12. An air-conditioning apparatus comprising:

a heat exchanger including a plurality of heat transfer tubes in which refrigerant flows, the plurality of heat transfer tubes being arranged so as to be spaced apart from each other in a vertical direction, and at least one header manifold that has a flow space defined inside the at least one header manifold and extending in the vertical direction, the at least one header manifold allowing refrigerant to flow into the plurality of heat transfer tubes from a plurality of branch tubes, the plurality of branch tubes being arranged so as to be spaced apart from each other in the vertical direction;

a fan located above the plurality of heat transfer tubes; and

a refrigerant circuit to direct the refrigerant into the flow space such that the refrigerant flows upward in a two-phase gas-liquid state, and to cause the refrigerant to evaporate in the heat exchanger,

wherein the refrigerant flows in the at least one header manifold in an annular or churn flow pattern in which gas-phase refrigerant collects at a center of the flow space of the at least one header manifold and liquid-phase refrigerant collects on a wall surface of the at least one header manifold,

wherein the at least one header manifold includes a plurality of header manifolds disposed at different heights in the vertical direction, and

wherein a majority of the branch tubes connected to a header manifold of the plurality of header manifolds located closest to the fan are inserted such that distal ends of the branch tubes are positioned at 0 to 50% of the distance in the horizontal direction from the center of the flow space in the horizontal direction to a wall surface of the header manifold, and a majority of the branch tubes connected to a header manifold of the plurality of header manifolds disposed below the header manifold located closest to the fan are connected such that distal ends of the branch tubes are positioned at more than 50% of the distance in the horizontal direction from the center of the flow space in the horizontal direction to a wall surface of the header manifold.
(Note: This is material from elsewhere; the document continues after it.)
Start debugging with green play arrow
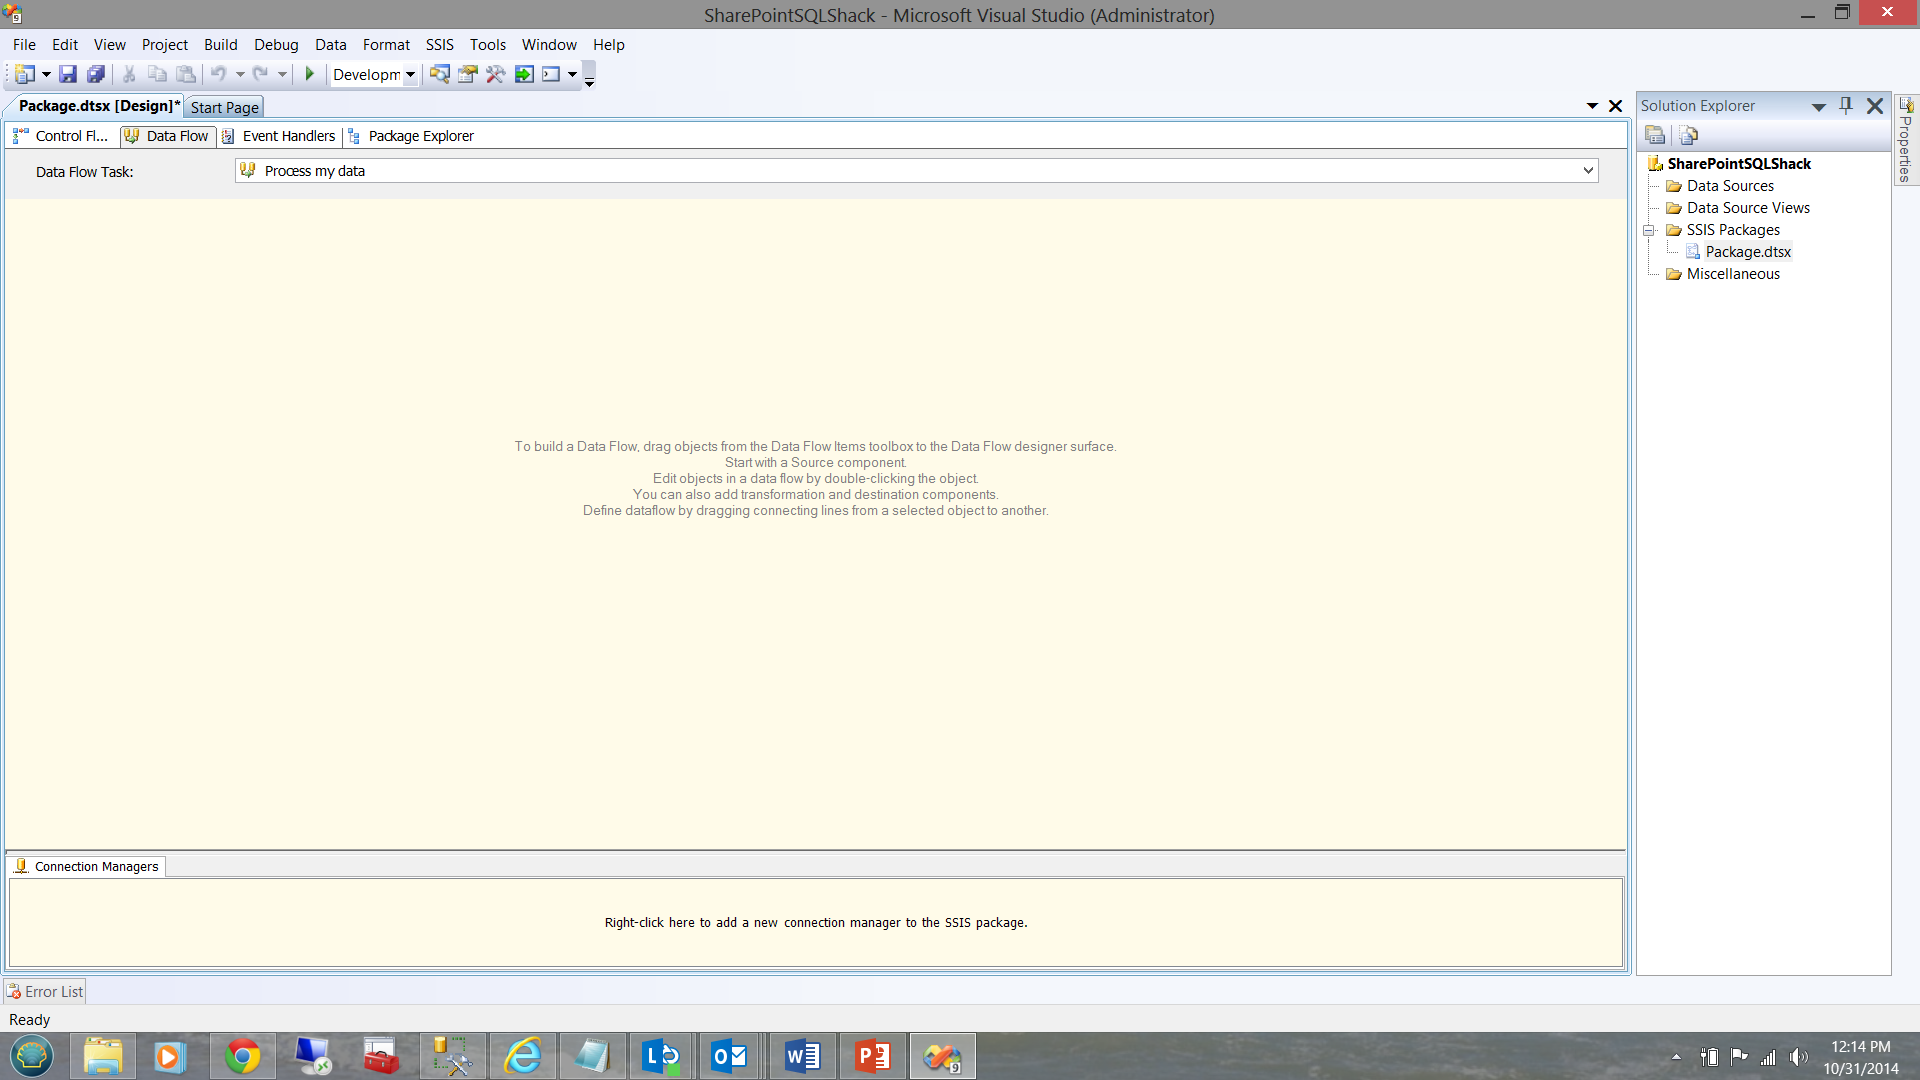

13. The air-conditioning apparatus of claim 12,

wherein the flow space in the header manifold located closest to the fan has an inside diameter greater than an inside diameter of the flow space in the header manifold disposed below the header manifold located closest to the fan.

14. An air-conditioning apparatus comprising:

a heat exchanger including a plurality of heat transfer tubes in which refrigerant flows, the plurality of heat transfer tubes being arranged so as to be spaced apart from each other in a vertical direction, and a header manifold that has a flow space defined inside the header manifold and extending in the vertical direction, the header manifold allowing refrigerant to flow into the plurality of heat transfer tubes from a plurality of branch tubes, the plurality of branch tubes being arranged so as to be spaced apart from each other in the vertical direction;

a fan located above the plurality of heat transfer tubes; and

a refrigerant circuit to direct the refrigerant into the flow space such that the refrigerant in a two-phase gas-liquid state flows upward, and to cause the refrigerant to evaporate in the heat exchanger,

wherein the refrigerant flows in the header manifold in an annular or churn flow pattern in which gas-phase refrigerant collects at a center of the flow space of the header manifold and liquid-phase refrigerant collects on a wall surface of the header manifold, and

wherein a majority of the branch tubes connected to the header manifold are inserted into the header manifold such that distal ends of the branch tubes are positioned at 0 to 50% of the distance in the horizontal direction from the center of the flow space in the horizontal direction to a wall surface of the header manifold, and at least uppermost one of the branch tubes connected to the header manifold is connected to the header manifold such that a distal end of the branch tube is positioned at more than 50% of the distance in the horizontal direction from the center of the flow space in the horizontal direction to a wall surface of the header manifold.